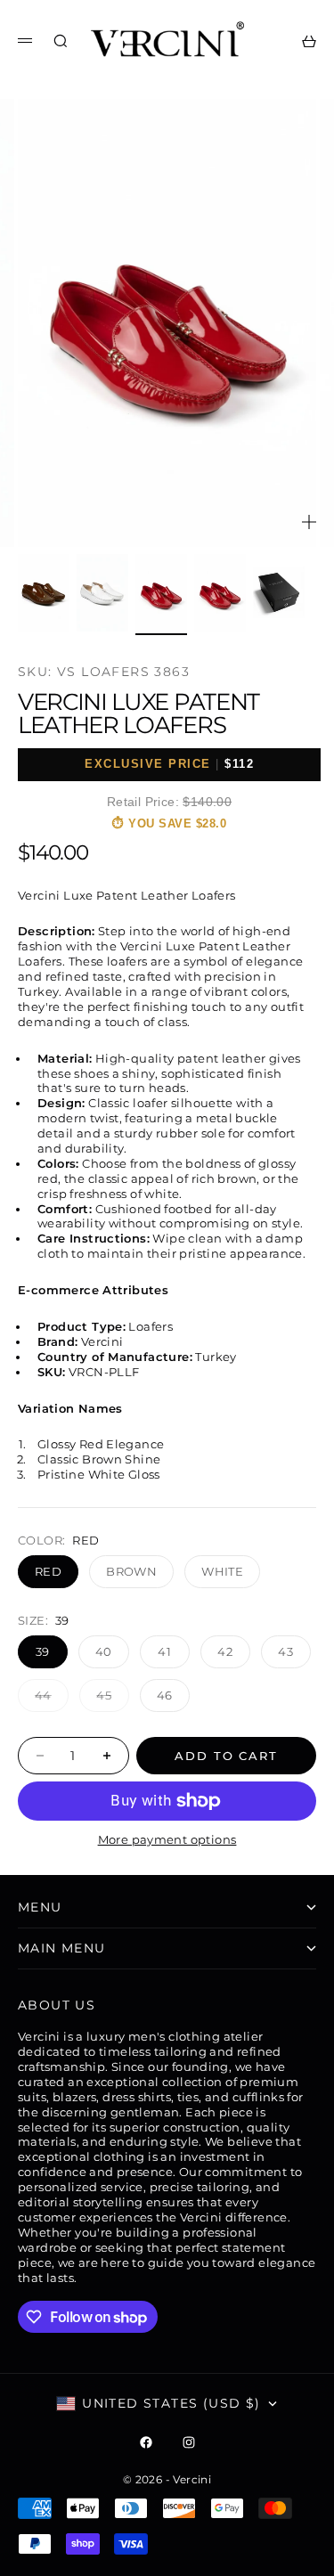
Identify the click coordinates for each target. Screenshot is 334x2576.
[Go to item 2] (102, 593)
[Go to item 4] (220, 593)
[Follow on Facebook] (146, 2442)
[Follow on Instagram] (189, 2442)
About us (56, 2005)
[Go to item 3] (161, 593)
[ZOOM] (309, 522)
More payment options (167, 1839)
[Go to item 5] (279, 592)
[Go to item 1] (43, 593)
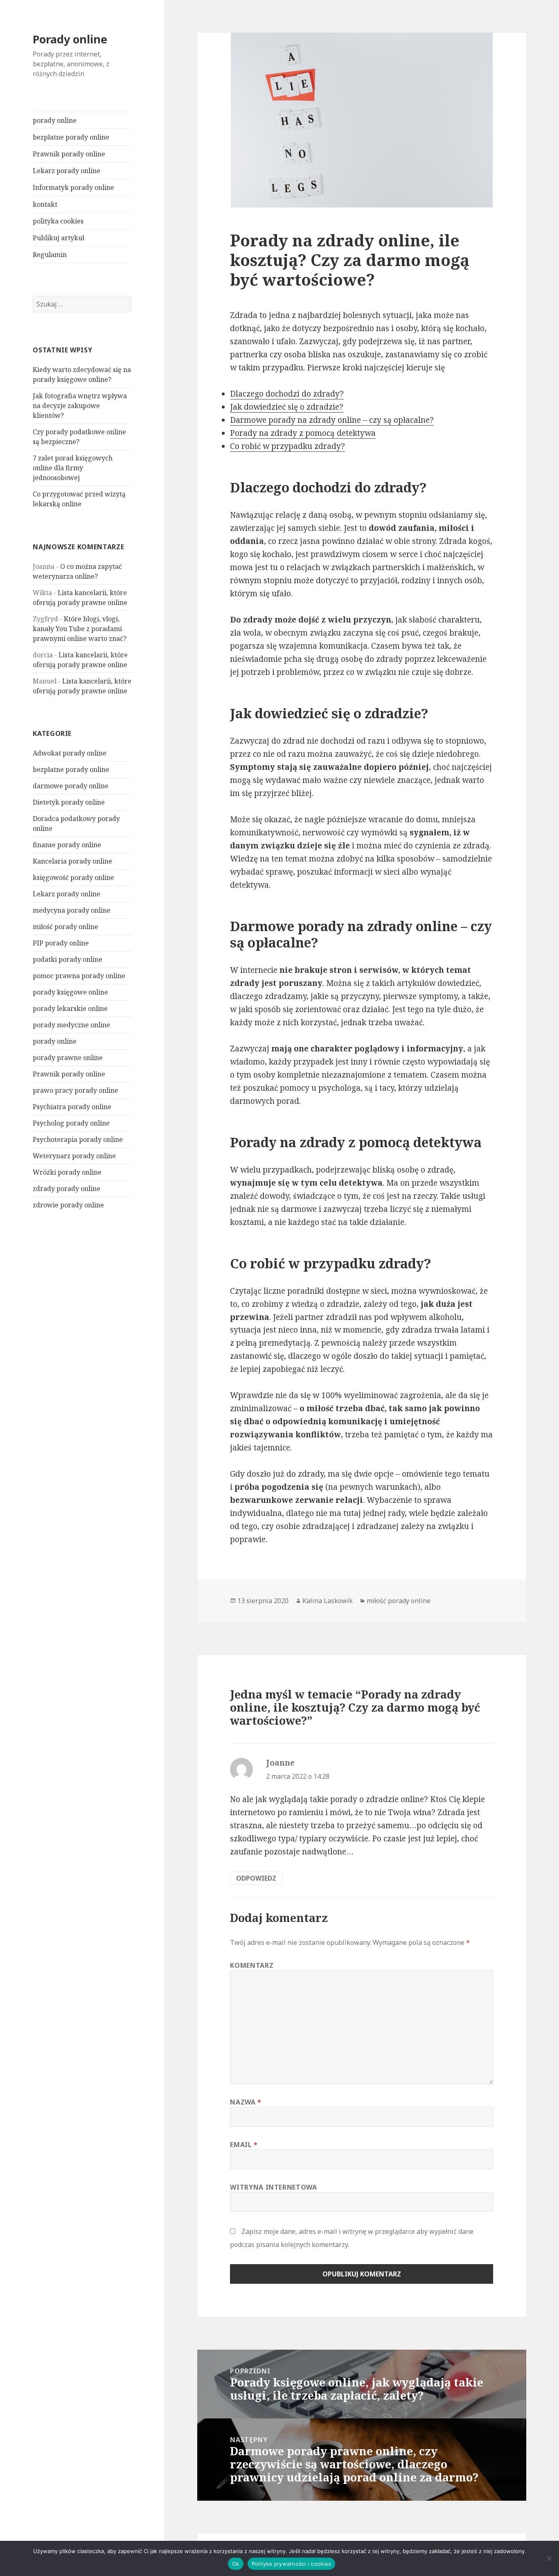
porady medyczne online (71, 1024)
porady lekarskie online (70, 1008)
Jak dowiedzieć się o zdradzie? (286, 407)
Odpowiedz (256, 1878)
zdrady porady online (66, 1188)
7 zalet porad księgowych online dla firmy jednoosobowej (73, 467)
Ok (235, 2563)
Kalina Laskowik (327, 1600)
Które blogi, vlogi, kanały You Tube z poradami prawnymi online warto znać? (79, 628)
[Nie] (549, 2558)
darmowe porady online (70, 785)
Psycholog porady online (71, 1123)
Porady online (70, 39)
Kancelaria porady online (72, 861)
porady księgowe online (70, 992)
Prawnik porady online (69, 153)
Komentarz (251, 1965)
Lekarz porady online (66, 170)
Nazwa (245, 2102)
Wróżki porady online (67, 1172)
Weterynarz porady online (74, 1155)
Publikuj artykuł (58, 237)
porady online (55, 120)
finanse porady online (67, 844)
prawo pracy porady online (75, 1090)
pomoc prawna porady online (79, 975)
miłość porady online (65, 926)
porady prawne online (68, 1057)
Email (243, 2144)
------------------------------
What's needed is an exact copy of the records above from the line containing "[Follow on Facebook] (146, 2442)" down to the line containing "porady lekarskie online (70, 1008)", both included, without any pictures.

[Answer space]
[Follow on Facebook] (146, 2442)
[Follow on Instagram] (189, 2442)
About us (56, 2005)
[Go to item 3] (161, 593)
[ZOOM] (309, 522)
More payment options (167, 1839)
[Go to item 5] (279, 592)
[Go to item 1] (43, 593)
porady medyczne online (71, 1024)
porady lekarskie online (70, 1008)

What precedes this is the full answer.